Well now, if AI thinks someone is dead when they're demonstrably not...
I'm not confident that this is fit for purpose.
See my earlier posts:-
https://forums.theregister.com/forum/all/2023/07/26/openai_ai_classifier/
The US Internal Revenue Service has said it will use AI software to go after wealthy individuals and corporations violating tax laws. The tax agency said experts in data science and tax enforcement have been applying "cutting-edge machine learning technology" to find anomalies in partnership taxes, general income taxes and …

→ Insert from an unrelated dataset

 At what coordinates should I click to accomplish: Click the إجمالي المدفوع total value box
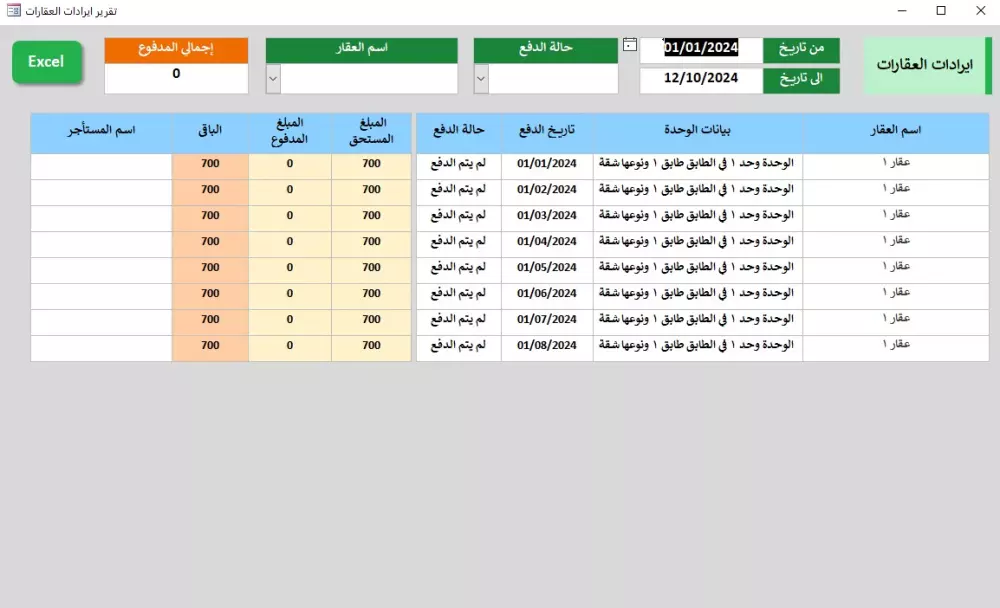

Although Death and Taxes are frequently mentioned together in practice what tax organizations like the IRS regard as "death" isn't quite the same thing as the biological phenomenon. Put another way, just because you're dead doesn't mean your existence ceases -- the tax people may well have a claim on your estate and its likely to be well up the priority list (and unlike normal creditors you have to prove you don't owe them any money rather than they have to substantiate their claim).
The rest is obvious. They're going to go after the better heeled because a) its because where the money is and b) they're the ones that employ various 'tax saving strategies' because they've not only got the assets to protect but also the wherewithal to protect it with.
...bit of case law out of Delaware. Basically is says that in the US publicly traded corporations only exist to generate profit for the holders of said corporations' stock. So if the CEO want to try to blow smoke up my ass about how much Google wants to make my life better he can KMA.
Problem is that AI right now is really bad at catching edge conditions since those people tend to be unique cases without much repetition. However AI is really good at catching ways large numbers of people might have incorrectly calculated taxes similarly. They will try to use it against those big whales but I doubt it will catch many more with only maybe 50x examples to train on, but since it will have millions of examples of poor and middle income people examples it will be very good at catching them.
So long as there is a human being double-checking the calculations. This is vital. We are playing with people's lives here. It is unacceptable for someone to give a cursory look at what AI has spewed out and say "well, if the system says this, it must be correct".
The problem with people at the poorer end of the spectrum is that:-
If they overpay their tax due to AI incompetence: they might have a cash flow crisis which could mean hefty interest and tariff charges which will not be refunded once the anomaly is rectified.
If they underpay their tax due to AI incompetence: it is unlikely* that they will set the balancing amount to one side 'just in case' the tax authority has made a mistake, so when the system comes to them to pay back the overpayment they might well have severe issues paying it back.
*All very well saying that they should, but if you've got a tax employee confirming AI is correct in its calculations, would the tax-payer be inclined to question that belief? I strongly doubt it.